Both coaches drafted a first-round quarterback in April. Neither led a roster built to make the playoffs this season. And in each case, many thought they’d have more time to build a winner.
Many thought wrong. The modern coach’s resume carries two sections: One for wins, one for losses — no subhead space available for circumstances.
The NFL demands results, all the time, even when your team isn’t ready to win. And when you don’t deliver, well, the Giants are one of eight teams who lost 10 games in consecutive seasons between 2022 and 2024. They just became the eighth such team to fire their coach.
You tell me what happens when coaches don’t deliver.

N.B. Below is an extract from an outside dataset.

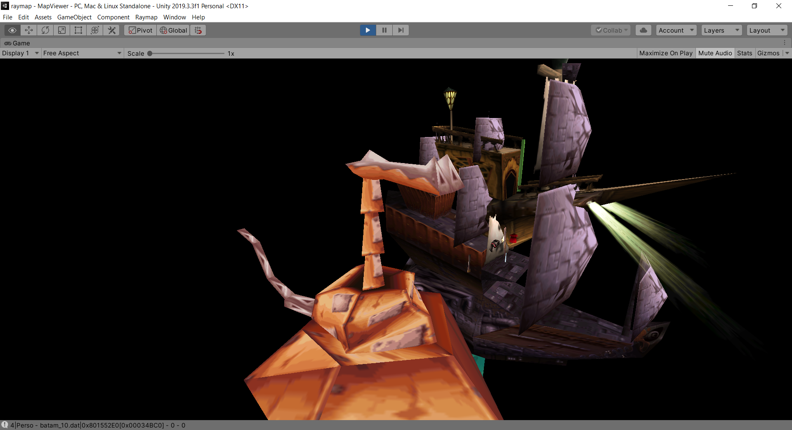The width and height of the screenshot is (792, 430).
Task: Open the Raymap menu
Action: click(x=146, y=17)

At 2-7 this year and 5-21 since 2024, Stefanski is speeding toward his second straight 10-loss season, which means he’s also testing the limits of ownership’s new patience doctrine.
Reminder: Browns owners Dee and Jimmy Haslam told reporters in July that they planned to “take a step back” after building the league’s most expensive roster last season and watching it win three games. They said they learned their lessons from hasty decisions’ past. They said they recognized a multi-year rebuild in front of them. And they vowed not to judge Stefanski — or general manager Andrew Berry — on record alone.
But restraint is easy to practice when your record is 0-0. At 2-7 with three one-score losses — each defined by its own late-game faux pas — self-control hits different.
You can blame talent deficiency for Cleveland’s blowout losses at Detroit and at Baltimore in September. But you can’t blame it for the special teams’ meltdowns and late-game penalties that cost the Browns their game against the Jets on Sunday.
I wouldn’t characterize the defense’s late collapse against the Minnesota Vikings as a skill issue, either. And be careful blaming an inexperienced quarterback room for Cleveland’s 32nd-ranked offense (by yards per play).
Because it’s the coach’s job to prepare them.
Granted, third-round rookie Dillon Gabriel has only started five games. We still haven’t seen what fellow rookie Shedeur Sanders can do in Stefanski’s system. And if we’re playing the odds — I’ll spare you a Guardians’ gambling joke here — the Browns’ next long-term starting quarterback is still in college.
Cue the four most dangerous words in Stefanski’s profession: Coach needs more time.
After all, Stefanski led Cleveland to a surprise playoff appearance just two seasons ago. He won Coach of the Year Honors (for the second time) in the process. Give him one more year, and he can help develop the Browns’ next franchise quarterback.
Stop me if that sounds familiar.
Daboll also won Coach of the Year after leading New York to the playoffs (and a playoff win) during his first season. And Daboll could have developed Giants rookie quarterback Jaxson Dart into a star with a longer leash. But in the ultimate results-based business, time moves fast. Owners forget accomplishments quickly.
And we know what happens to coaches who don’t deliver.